Au Mexique, où chaque jour une douzaine de morts sont attribués aux cartels de la drogue, un tueur à gages, voire un «dissolveur de cadavres» considère exercer un «métier» presque comme un autre, mais plus rémunérateur.

C'est une des conclusions d'experts en psychologie criminelle exposée récemment lors d'une conférence à Mexico.

Ces experts ont étudié les cas de nombreux hommes de main des cartels de la drogue, et en particulier celui de Santiago Meza Lopez, surnommé «el pozolero» («le touilleur»), du nom d'une soupe typiquement mexicaine, arrêté en janvier dernier. Cet homme de 45 ans a avoué avoir dissous dans l'acide quelque 300 cadavres qui lui étaient «livrés» par les tueurs.

Au Mexique, on estime à quelque 5300, pour l'année 2008, le nombre de morts violentes liées aux activités criminelles des cartels.

Les tueurs à gages «sont très fiers de leur travail, car ils disent effectivement qu'ils s'en vont travailler», a ainsi expliqué la psychologue mexicaine Feggy Ostrosky. Elle a interviewé en prison plus de 270 criminels plus ou moins dangereux, dont des tueurs des cartels.

Ils travaillent «vite et bien», ont peu de contacts avec leurs chefs, qui «ne les appellent que pour leur donner une cible à éliminer», en utilisant des codes créés par eux-mêmes, a-t-elle ajouté.

«La composante économique a incontestablement un pouvoir d'attraction majeur», a souligné Martin Barron, juriste et chercheur à l'Institut des Sciences pénales (Inacipe) du Mexique, citant le cas du «touilleur», un ancien maçon.

«Ils le payaient 600 dollars» pour dissoudre un corps, a-t-il exposé. S'il était resté maçon, combien gagnerait-il? Vous croyez qu'il gagnerait facilement 600 dollars?», a-t-il lancé.

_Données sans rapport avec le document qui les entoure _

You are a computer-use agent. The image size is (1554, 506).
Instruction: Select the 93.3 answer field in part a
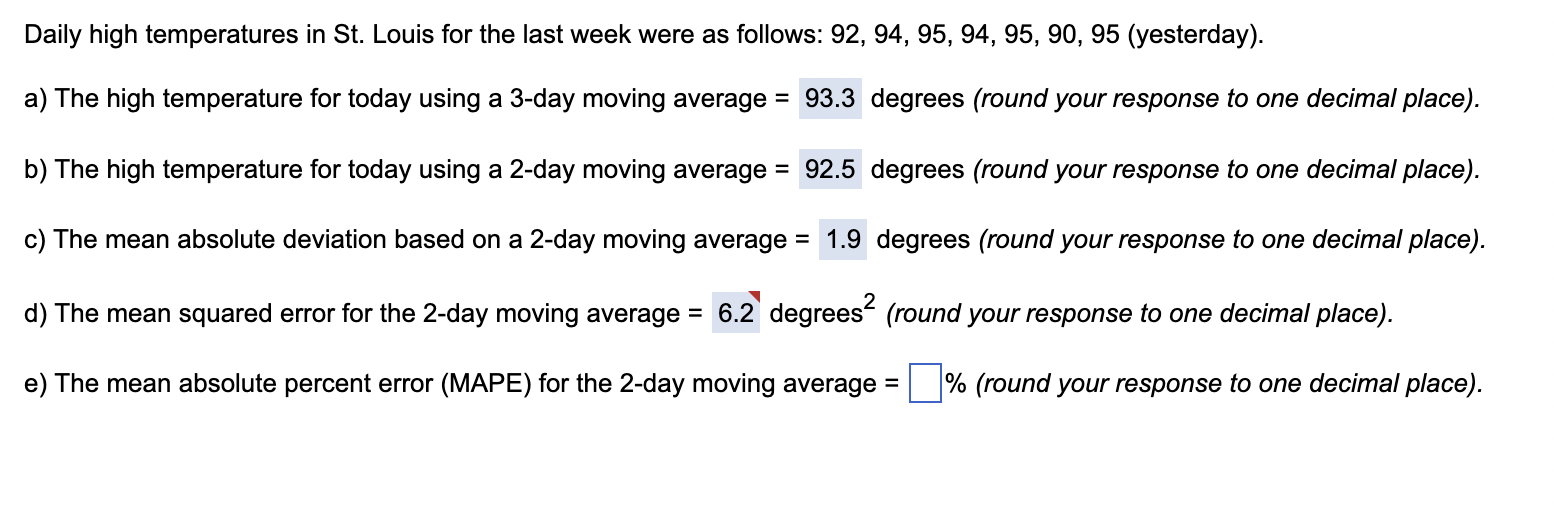(x=830, y=99)
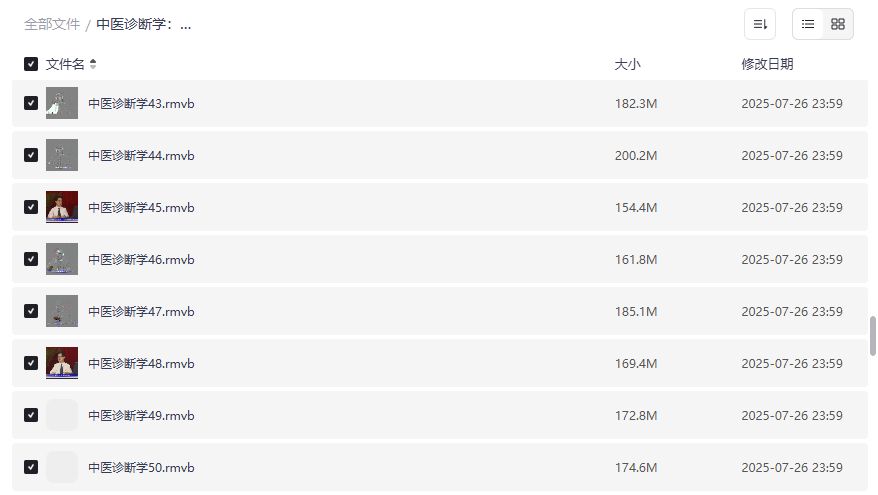The height and width of the screenshot is (495, 878).
Task: Click the blank file icon of 中医诊断学49.rmvb
Action: [x=62, y=415]
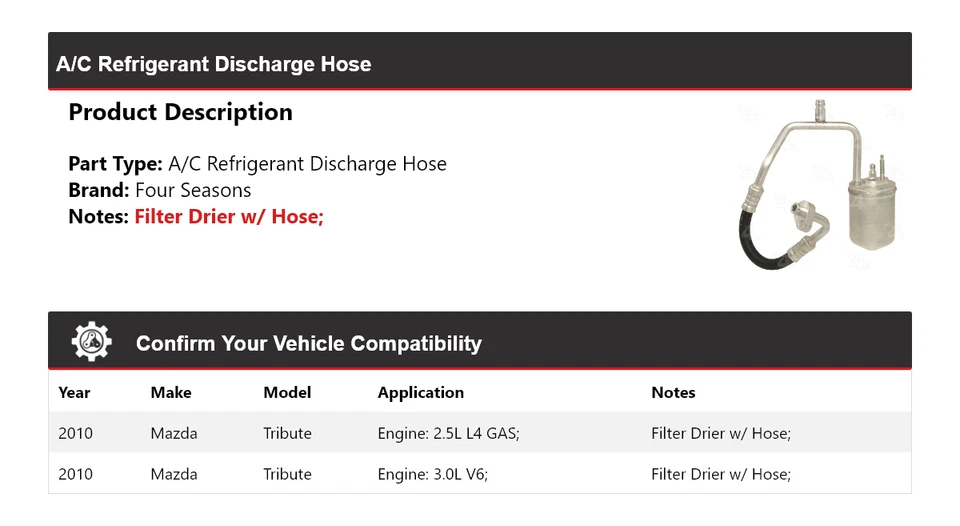Click the Model column header
This screenshot has height=526, width=960.
287,393
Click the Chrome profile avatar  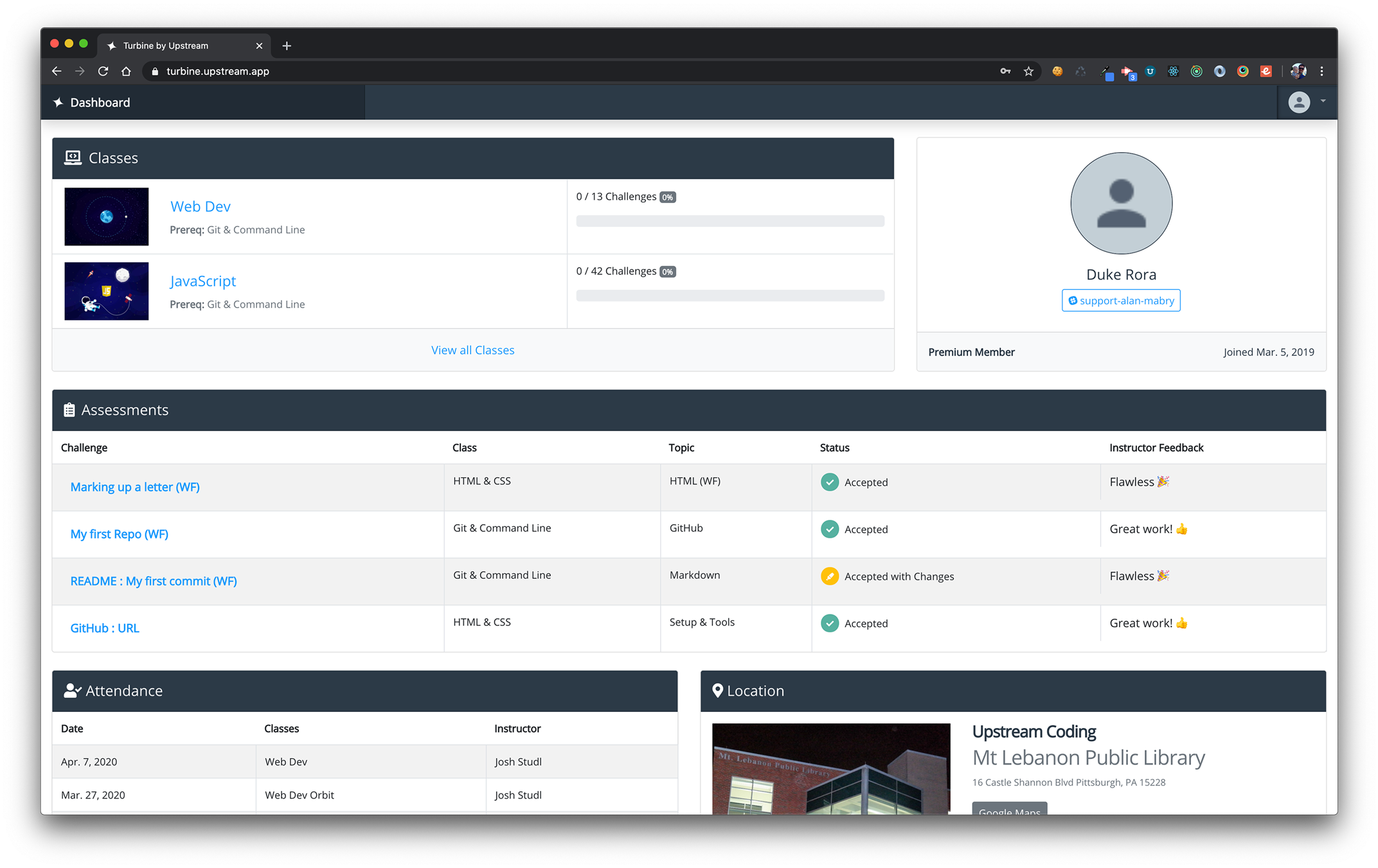[x=1298, y=71]
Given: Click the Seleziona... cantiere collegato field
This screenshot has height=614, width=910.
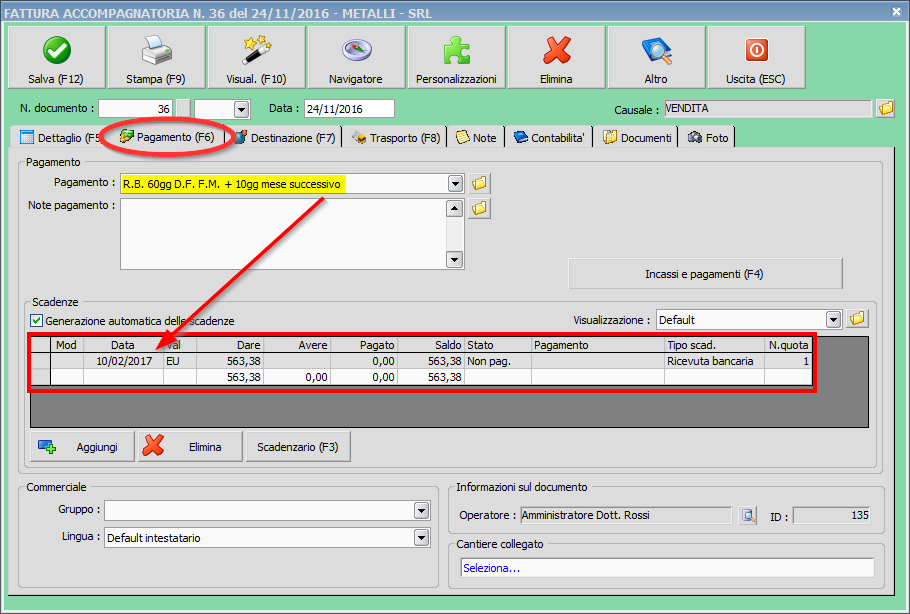Looking at the screenshot, I should [x=666, y=568].
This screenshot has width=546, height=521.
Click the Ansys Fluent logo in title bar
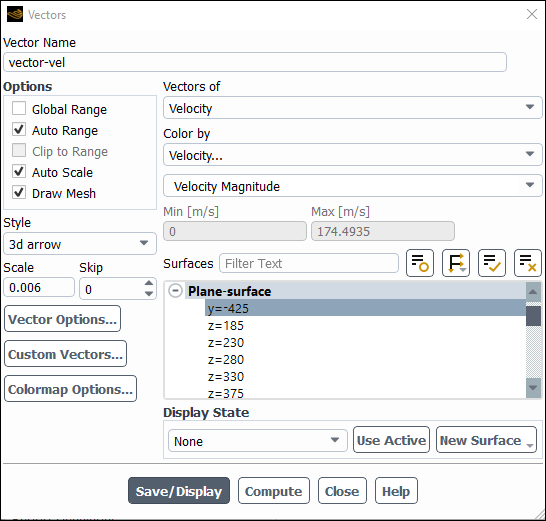pos(15,14)
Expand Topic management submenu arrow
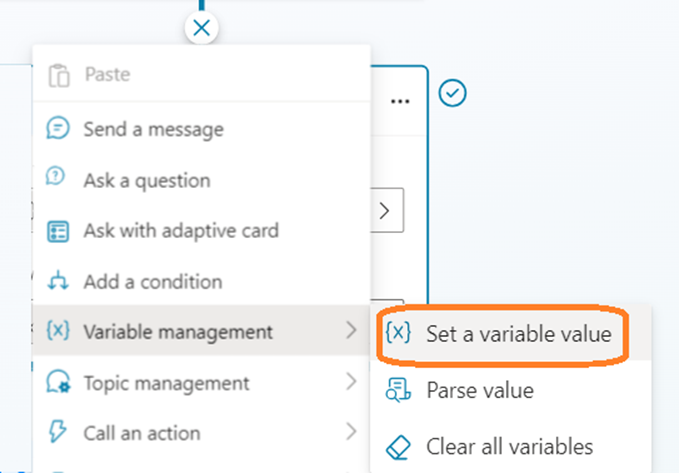This screenshot has width=679, height=473. click(x=351, y=382)
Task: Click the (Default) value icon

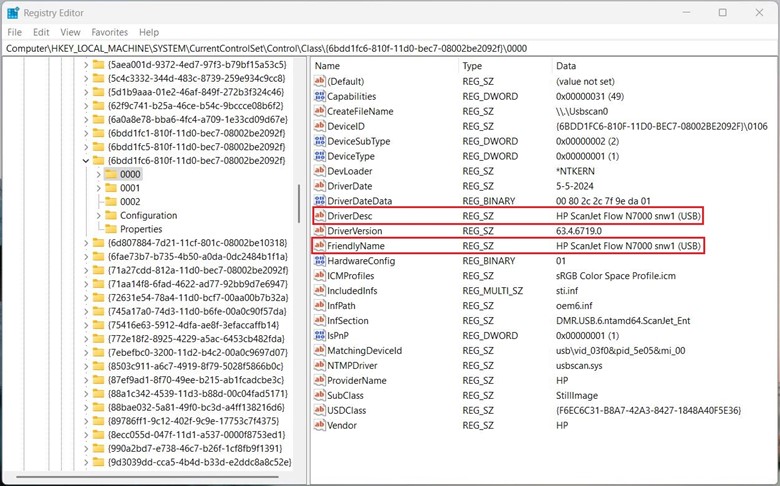Action: coord(320,81)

Pour Mme Ostrosky, les tueurs à gages sont des psychopathes, «pas fous, voire même raisonnables», mais imperméables à la sympathie comme au moindre sentiment de culpabilité.

«Si on leur dit "tu tues un homme qui est comme toi, qui a des enfants", ils répondent "mais c'est mon métier"», a-t-elle ajouté, insistant sur la «précarité de leur emploi», avec «une carrière qui, en moyenne, ne dépasse pas trois ans»: ils sont assassinés par des rivaux ou par leurs propres chefs.

«Tel tueur, spécialisé en outre dans la décapitation, était très honteux de ne savoir ni lire ni écrire, au point d'en rougir, tandis qu'il n'éprouvait aucun mal à nous raconter les assassinats qu'il avait commis», a-t-elle encore mentionné.

Dans la galerie des horreurs des cartels, ces dernières années, on trouve des assassinats massifs, des empilements de corps décapités, un décapité dont la tête a été remplacée par celle d'un porc, sans compter les cadavres dissous dans l'acide.

«Combien de "touilleurs" y a-t-il? Combien de cartels en ont?», a demandé M. Barron, expliquant en avoir rencontré au moins un autre au cours de son étude.

Face à ces horreurs, quelle est la réaction de la société mexicaine? «La blague d'humour noir», a répondu M. Barron.

«Deux chansons ont déjà été composées sur "le touilleur". Si un groupe musical les interprète, et si le public les écoute, alors cet homme a été accepté, d'une certaine façon. N'est-ce pas le signe que notre société s'est déjà habituée à tout cela?», a-t-il conclu.